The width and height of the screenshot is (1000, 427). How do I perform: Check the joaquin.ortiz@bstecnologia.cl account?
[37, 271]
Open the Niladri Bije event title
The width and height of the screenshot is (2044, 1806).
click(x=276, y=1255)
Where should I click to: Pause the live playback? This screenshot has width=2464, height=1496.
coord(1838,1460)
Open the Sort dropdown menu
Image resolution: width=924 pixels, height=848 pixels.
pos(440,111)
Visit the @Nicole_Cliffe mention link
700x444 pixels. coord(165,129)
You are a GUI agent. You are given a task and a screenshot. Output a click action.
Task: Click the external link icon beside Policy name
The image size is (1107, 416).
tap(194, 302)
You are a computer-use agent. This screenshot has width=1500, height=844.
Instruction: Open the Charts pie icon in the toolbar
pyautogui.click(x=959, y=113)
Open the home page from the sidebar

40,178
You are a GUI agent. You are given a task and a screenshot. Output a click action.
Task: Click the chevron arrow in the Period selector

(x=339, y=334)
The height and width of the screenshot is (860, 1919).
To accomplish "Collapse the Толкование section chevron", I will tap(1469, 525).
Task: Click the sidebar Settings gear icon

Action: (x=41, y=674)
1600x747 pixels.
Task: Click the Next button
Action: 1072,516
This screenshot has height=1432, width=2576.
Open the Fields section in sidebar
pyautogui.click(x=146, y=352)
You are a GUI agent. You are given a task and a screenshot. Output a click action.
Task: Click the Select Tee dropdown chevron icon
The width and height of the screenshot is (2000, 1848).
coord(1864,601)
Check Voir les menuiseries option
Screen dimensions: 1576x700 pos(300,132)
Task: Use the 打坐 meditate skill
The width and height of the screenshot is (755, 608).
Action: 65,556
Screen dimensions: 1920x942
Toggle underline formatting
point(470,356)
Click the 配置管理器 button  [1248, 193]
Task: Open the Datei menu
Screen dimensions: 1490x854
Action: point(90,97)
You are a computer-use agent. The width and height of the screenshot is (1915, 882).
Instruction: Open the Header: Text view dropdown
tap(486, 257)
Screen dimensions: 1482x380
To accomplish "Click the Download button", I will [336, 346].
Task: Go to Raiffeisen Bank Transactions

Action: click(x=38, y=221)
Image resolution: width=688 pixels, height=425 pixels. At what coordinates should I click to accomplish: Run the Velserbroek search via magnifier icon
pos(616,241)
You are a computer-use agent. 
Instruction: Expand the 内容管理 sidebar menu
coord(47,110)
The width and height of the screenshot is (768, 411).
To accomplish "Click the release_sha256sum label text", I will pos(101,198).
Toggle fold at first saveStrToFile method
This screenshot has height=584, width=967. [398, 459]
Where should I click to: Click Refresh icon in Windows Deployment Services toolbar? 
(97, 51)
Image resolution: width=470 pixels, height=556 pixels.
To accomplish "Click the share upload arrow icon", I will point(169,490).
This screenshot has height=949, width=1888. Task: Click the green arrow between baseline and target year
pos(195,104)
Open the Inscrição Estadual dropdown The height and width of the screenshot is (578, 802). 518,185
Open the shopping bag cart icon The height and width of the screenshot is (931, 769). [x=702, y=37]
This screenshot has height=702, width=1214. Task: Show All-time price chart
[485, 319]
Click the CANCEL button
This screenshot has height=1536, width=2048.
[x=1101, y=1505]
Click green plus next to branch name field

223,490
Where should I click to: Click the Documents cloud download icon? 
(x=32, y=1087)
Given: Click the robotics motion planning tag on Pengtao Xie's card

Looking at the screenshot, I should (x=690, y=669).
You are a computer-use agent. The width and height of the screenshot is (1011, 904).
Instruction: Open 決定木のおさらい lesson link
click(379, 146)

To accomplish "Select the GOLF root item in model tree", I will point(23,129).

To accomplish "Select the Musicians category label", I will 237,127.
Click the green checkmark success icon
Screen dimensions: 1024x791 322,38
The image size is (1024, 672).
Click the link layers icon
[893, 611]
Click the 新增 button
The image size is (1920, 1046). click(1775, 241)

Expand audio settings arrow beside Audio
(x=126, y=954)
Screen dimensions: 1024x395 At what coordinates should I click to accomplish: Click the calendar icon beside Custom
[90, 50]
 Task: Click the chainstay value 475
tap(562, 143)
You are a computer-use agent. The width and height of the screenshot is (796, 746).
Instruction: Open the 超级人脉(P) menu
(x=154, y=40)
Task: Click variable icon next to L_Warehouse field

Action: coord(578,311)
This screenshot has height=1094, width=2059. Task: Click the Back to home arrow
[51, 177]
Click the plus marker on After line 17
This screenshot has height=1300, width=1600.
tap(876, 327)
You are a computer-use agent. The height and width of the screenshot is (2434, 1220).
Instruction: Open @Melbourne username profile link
──────
[Problem statement]: Rewrite the listing above, changing "computer-use agent" to "desktop automation agent" and leaving every other line unchanged.

[Result of the exercise]:
The width and height of the screenshot is (1000, 427). How do I perform: Check the joaquin.ortiz@bstecnologia.cl account?
[37, 271]
Open the Niladri Bije event title
The width and height of the screenshot is (2044, 1806).
click(x=276, y=1255)
Where should I click to: Pause the live playback? This screenshot has width=2464, height=1496.
coord(1838,1460)
Open the Sort dropdown menu
Image resolution: width=924 pixels, height=848 pixels.
pos(440,111)
Visit the @Nicole_Cliffe mention link
700x444 pixels. coord(165,129)
You are a GUI agent. You are given a task and a screenshot. Output a click action.
Task: Click the external link icon beside Policy name
The image size is (1107, 416).
tap(194, 302)
You are a desktop automation agent. This screenshot has width=1500, height=844.
Instruction: Open the Charts pie icon in the toolbar
pyautogui.click(x=959, y=113)
Open the home page from the sidebar

40,178
You are a GUI agent. You are given a task and a screenshot. Output a click action.
Task: Click the chevron arrow in the Period selector

(x=339, y=334)
The height and width of the screenshot is (860, 1919).
To accomplish "Collapse the Толкование section chevron", I will tap(1469, 525).
Task: Click the sidebar Settings gear icon

Action: (x=41, y=674)
1600x747 pixels.
Task: Click the Next button
Action: 1072,516
This screenshot has height=1432, width=2576.
Open the Fields section in sidebar
pyautogui.click(x=146, y=352)
You are a GUI agent. You are given a task and a screenshot. Output a click action.
Task: Click the Select Tee dropdown chevron icon
The width and height of the screenshot is (2000, 1848).
coord(1864,601)
Check Voir les menuiseries option
Screen dimensions: 1576x700 pos(300,132)
Task: Use the 打坐 meditate skill
The width and height of the screenshot is (755, 608).
Action: 65,556
Screen dimensions: 1920x942
Toggle underline formatting
point(470,356)
Click the 配置管理器 button  [1248, 193]
Task: Open the Datei menu
Screen dimensions: 1490x854
Action: point(90,97)
You are a desktop automation agent. The width and height of the screenshot is (1915, 882).
Instruction: Open the Header: Text view dropdown
tap(486, 257)
Screen dimensions: 1482x380
To accomplish "Click the Download button", I will [336, 346].
Task: Go to Raiffeisen Bank Transactions

Action: click(x=38, y=221)
Image resolution: width=688 pixels, height=425 pixels. At what coordinates should I click to accomplish: Run the Velserbroek search via magnifier icon
pos(616,241)
You are a desktop automation agent. 
Instruction: Expand the 内容管理 sidebar menu
coord(47,110)
The width and height of the screenshot is (768, 411).
To accomplish "Click the release_sha256sum label text", I will pos(101,198).
Toggle fold at first saveStrToFile method
This screenshot has height=584, width=967. [398, 459]
Where should I click to: Click Refresh icon in Windows Deployment Services toolbar? 
(97, 51)
Image resolution: width=470 pixels, height=556 pixels.
To accomplish "Click the share upload arrow icon", I will point(169,490).
This screenshot has height=949, width=1888. Task: Click the green arrow between baseline and target year
pos(195,104)
Open the Inscrição Estadual dropdown The height and width of the screenshot is (578, 802). 518,185
Open the shopping bag cart icon The height and width of the screenshot is (931, 769). [x=702, y=37]
This screenshot has height=702, width=1214. Task: Show All-time price chart
[485, 319]
Click the CANCEL button
This screenshot has height=1536, width=2048.
[x=1101, y=1505]
Click green plus next to branch name field

223,490
Where should I click to: Click the Documents cloud download icon? 
(x=32, y=1087)
Given: Click the robotics motion planning tag on Pengtao Xie's card

Looking at the screenshot, I should (x=690, y=669).
You are a desktop automation agent. The width and height of the screenshot is (1011, 904).
Instruction: Open 決定木のおさらい lesson link
click(379, 146)

To accomplish "Select the GOLF root item in model tree", I will point(23,129).

To accomplish "Select the Musicians category label", I will 237,127.
Click the green checkmark success icon
Screen dimensions: 1024x791 322,38
The image size is (1024, 672).
Click the link layers icon
[893, 611]
Click the 新增 button
The image size is (1920, 1046). click(1775, 241)

Expand audio settings arrow beside Audio
(x=126, y=954)
Screen dimensions: 1024x395 At what coordinates should I click to accomplish: Click the calendar icon beside Custom
[90, 50]
 Task: Click the chainstay value 475
tap(562, 143)
You are a desktop automation agent. The width and height of the screenshot is (796, 746).
Instruction: Open the 超级人脉(P) menu
(x=154, y=40)
Task: Click variable icon next to L_Warehouse field

Action: coord(578,311)
This screenshot has height=1094, width=2059. Task: Click the Back to home arrow
[51, 177]
Click the plus marker on After line 17
This screenshot has height=1300, width=1600.
tap(876, 327)
You are a desktop automation agent. The height and width of the screenshot is (2434, 1220).
Instruction: Open @Melbourne username profile link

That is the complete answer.